> _PROVIDED DATA_

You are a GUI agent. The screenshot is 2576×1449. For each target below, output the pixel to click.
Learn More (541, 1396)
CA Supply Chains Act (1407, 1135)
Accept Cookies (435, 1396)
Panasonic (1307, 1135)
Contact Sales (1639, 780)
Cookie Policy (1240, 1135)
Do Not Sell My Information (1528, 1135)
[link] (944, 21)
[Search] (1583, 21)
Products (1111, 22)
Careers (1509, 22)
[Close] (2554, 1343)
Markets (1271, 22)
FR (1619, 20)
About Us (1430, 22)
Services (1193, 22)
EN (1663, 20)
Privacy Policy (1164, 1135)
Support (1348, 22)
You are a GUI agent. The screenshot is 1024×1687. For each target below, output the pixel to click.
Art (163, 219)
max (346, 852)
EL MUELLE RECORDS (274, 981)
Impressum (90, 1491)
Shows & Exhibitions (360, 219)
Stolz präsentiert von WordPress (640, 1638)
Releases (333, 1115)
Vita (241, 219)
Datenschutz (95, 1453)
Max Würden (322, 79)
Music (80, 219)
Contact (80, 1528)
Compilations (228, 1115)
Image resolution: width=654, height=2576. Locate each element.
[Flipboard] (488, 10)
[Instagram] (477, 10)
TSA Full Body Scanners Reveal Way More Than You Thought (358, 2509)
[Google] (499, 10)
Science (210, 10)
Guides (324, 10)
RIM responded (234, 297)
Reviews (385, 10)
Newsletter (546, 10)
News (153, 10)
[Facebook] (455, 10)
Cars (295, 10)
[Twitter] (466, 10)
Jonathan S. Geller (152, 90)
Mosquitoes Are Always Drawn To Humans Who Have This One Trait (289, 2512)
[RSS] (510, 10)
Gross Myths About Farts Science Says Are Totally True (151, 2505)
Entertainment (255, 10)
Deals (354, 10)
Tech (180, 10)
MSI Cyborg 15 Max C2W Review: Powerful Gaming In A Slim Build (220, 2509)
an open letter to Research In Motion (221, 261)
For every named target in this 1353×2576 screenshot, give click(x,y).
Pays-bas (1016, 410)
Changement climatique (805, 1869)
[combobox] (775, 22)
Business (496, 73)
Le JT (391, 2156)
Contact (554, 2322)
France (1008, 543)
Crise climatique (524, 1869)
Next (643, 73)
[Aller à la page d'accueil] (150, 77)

> _ACTIVITY_
Repeat exactly, and only, the lines from the line containing "[combobox] (775, 22)" through the last line of the records above, both included.

> _SOLUTION TO THIS EXERCISE_
[combobox] (775, 22)
Business (496, 73)
Le JT (391, 2156)
Contact (554, 2322)
France (1008, 543)
Crise climatique (524, 1869)
Next (643, 73)
[Aller à la page d'accueil] (150, 77)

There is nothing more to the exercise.